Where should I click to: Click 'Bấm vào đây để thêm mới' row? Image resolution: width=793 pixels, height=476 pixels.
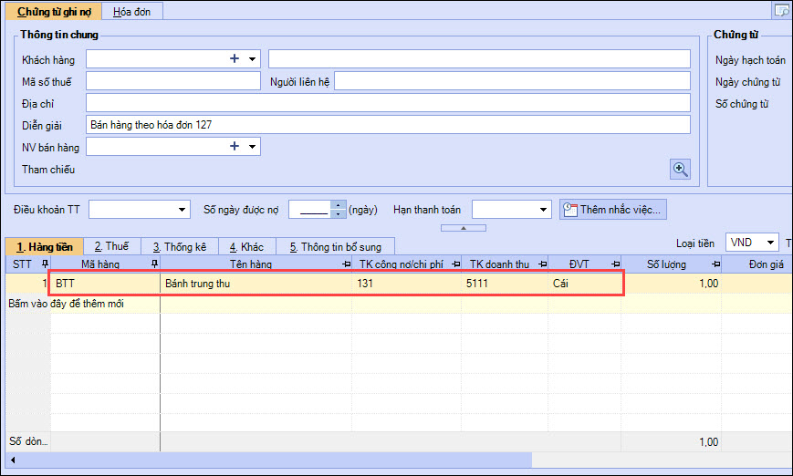82,304
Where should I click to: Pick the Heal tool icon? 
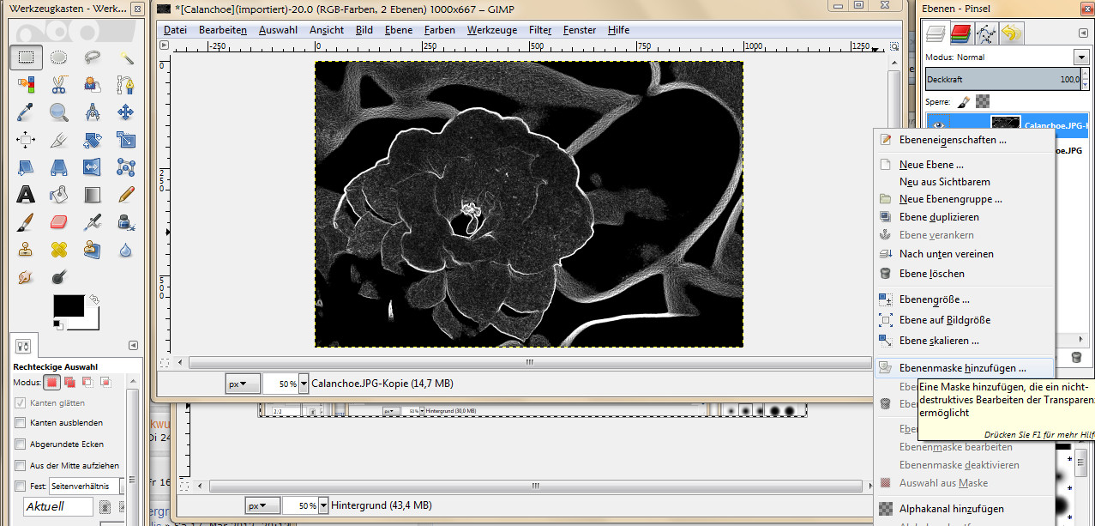point(59,250)
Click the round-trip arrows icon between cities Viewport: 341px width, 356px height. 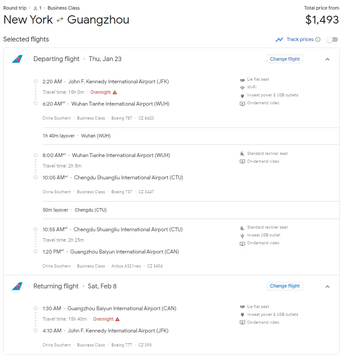click(x=60, y=20)
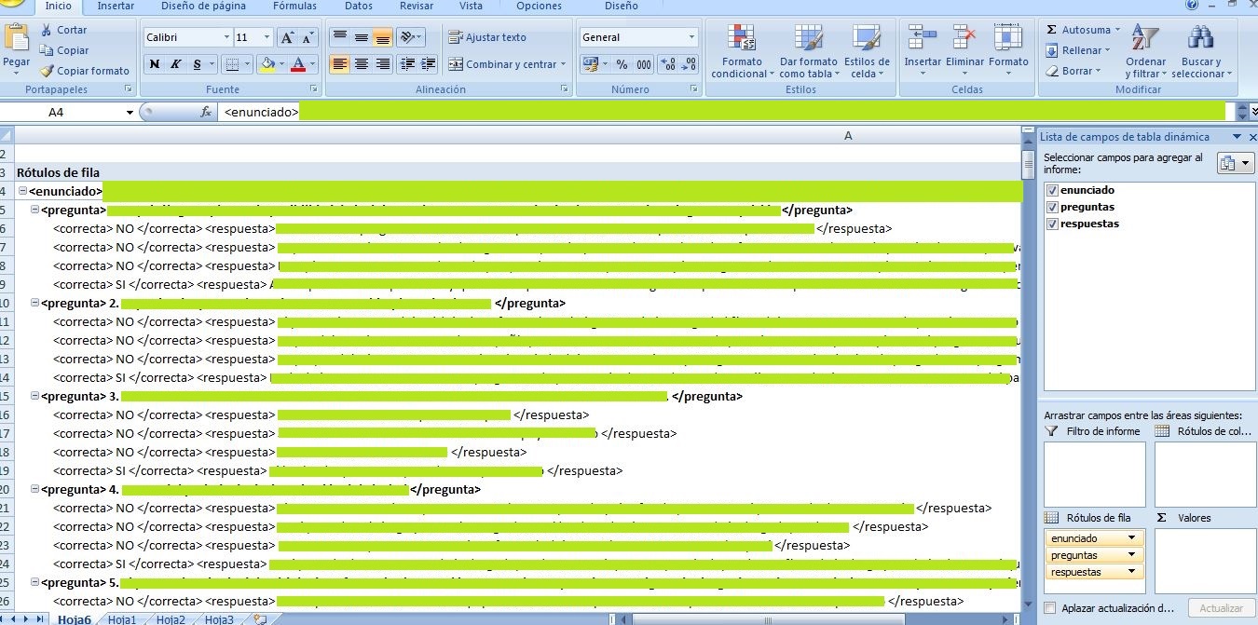Image resolution: width=1258 pixels, height=625 pixels.
Task: Click 'Combinar y centrar' button
Action: tap(507, 64)
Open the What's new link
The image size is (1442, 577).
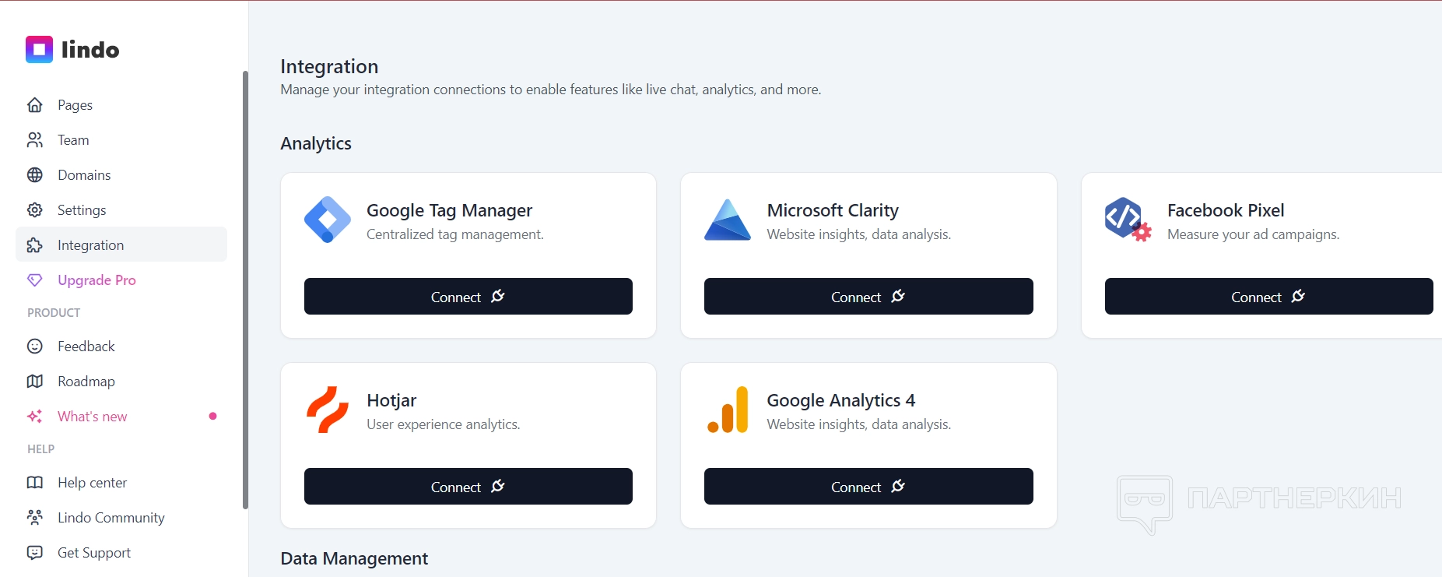point(92,417)
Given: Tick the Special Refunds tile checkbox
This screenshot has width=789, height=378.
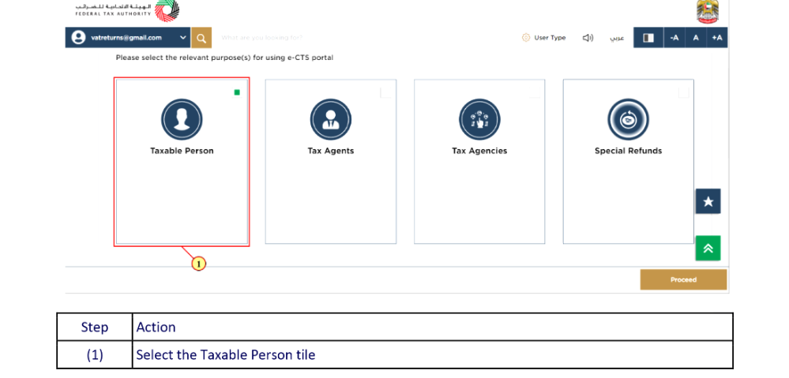Looking at the screenshot, I should pos(683,92).
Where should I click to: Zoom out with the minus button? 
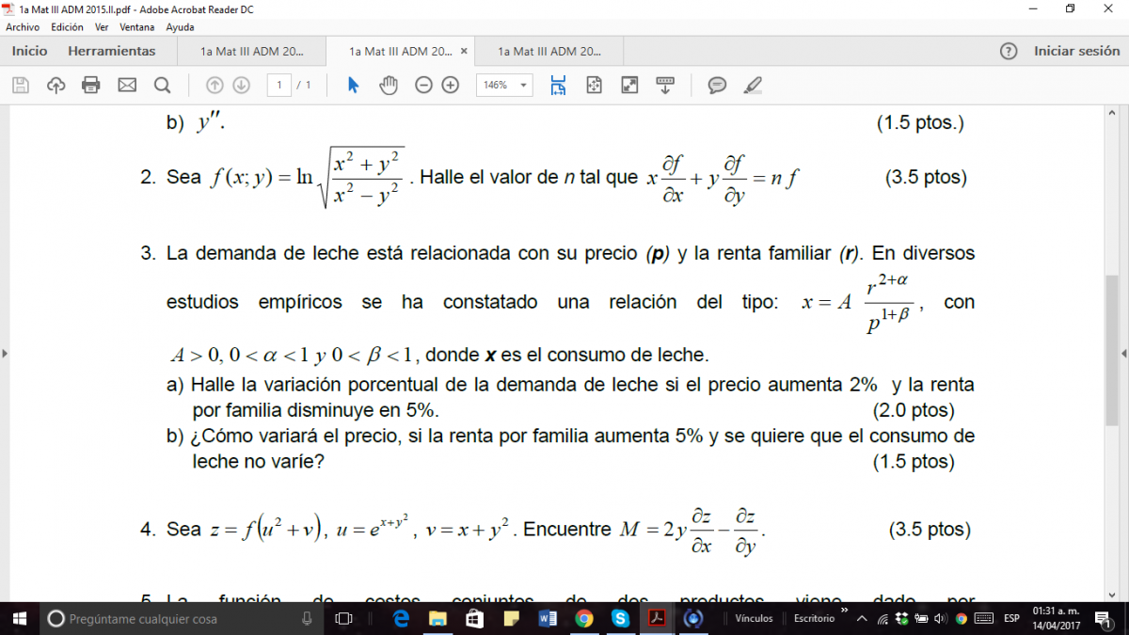423,86
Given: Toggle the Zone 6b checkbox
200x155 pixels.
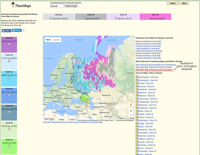Looking at the screenshot, I should tap(9, 129).
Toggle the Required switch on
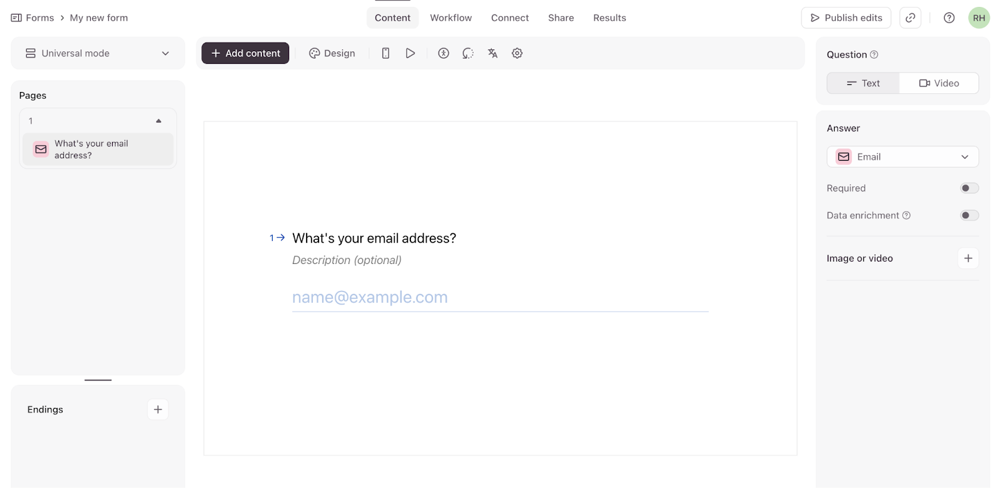The height and width of the screenshot is (488, 1001). coord(969,188)
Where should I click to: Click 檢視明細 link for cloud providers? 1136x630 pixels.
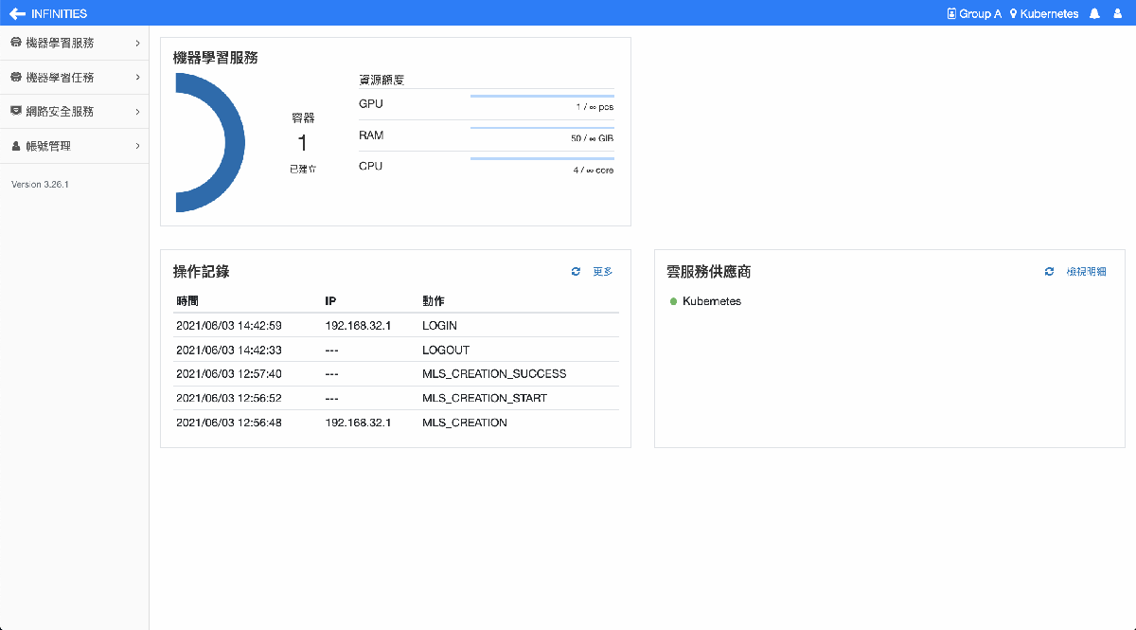[1086, 272]
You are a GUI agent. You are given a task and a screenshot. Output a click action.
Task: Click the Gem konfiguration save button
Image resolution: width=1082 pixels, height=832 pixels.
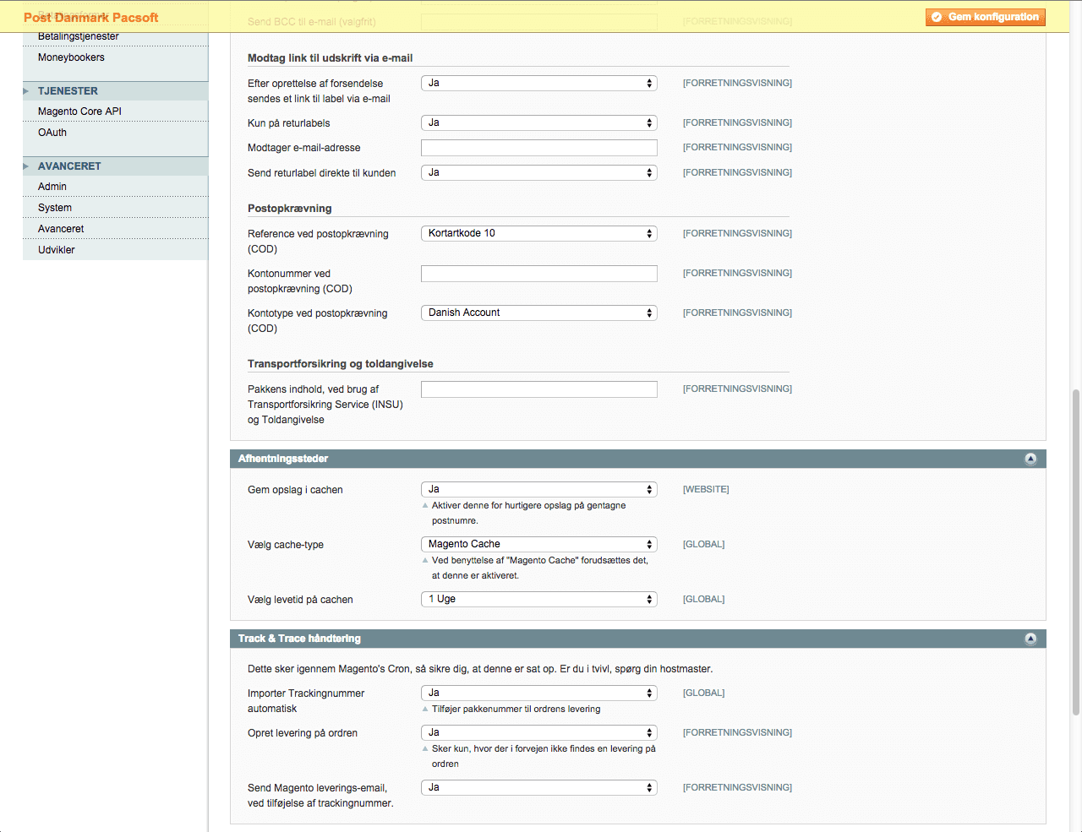click(985, 17)
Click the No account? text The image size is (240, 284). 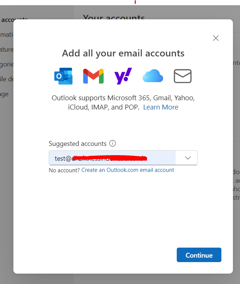click(x=64, y=170)
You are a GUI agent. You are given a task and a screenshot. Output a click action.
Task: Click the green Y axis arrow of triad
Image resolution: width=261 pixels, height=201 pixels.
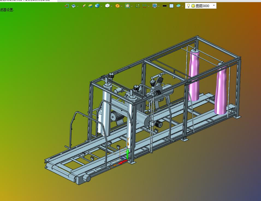point(127,151)
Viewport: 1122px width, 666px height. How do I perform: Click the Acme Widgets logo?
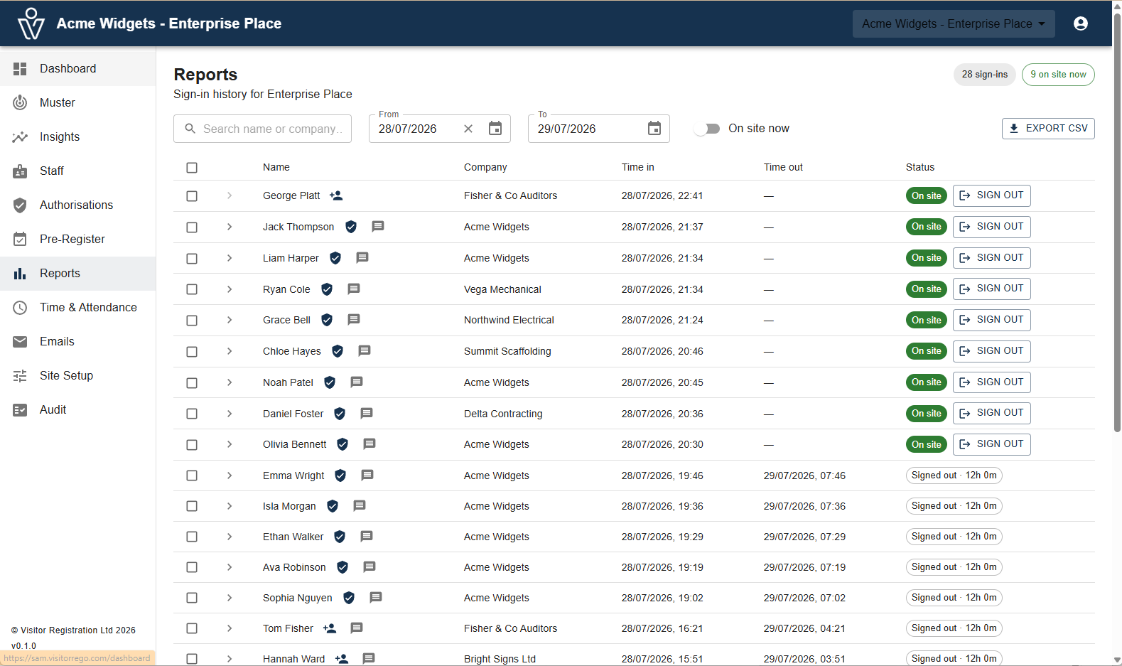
◆ ◆ ◆ ◆ ◆
Your assignment: Beginning at the line with "Task: Click the green Y axis arrow of triad", reproduce each line exactly through the last line of the records above, with pictures left out.

Answer space:
Task: Click the green Y axis arrow of triad
Image resolution: width=261 pixels, height=201 pixels.
point(127,151)
Viewport: 1122px width, 666px height. How do I perform: Click the Acme Widgets logo?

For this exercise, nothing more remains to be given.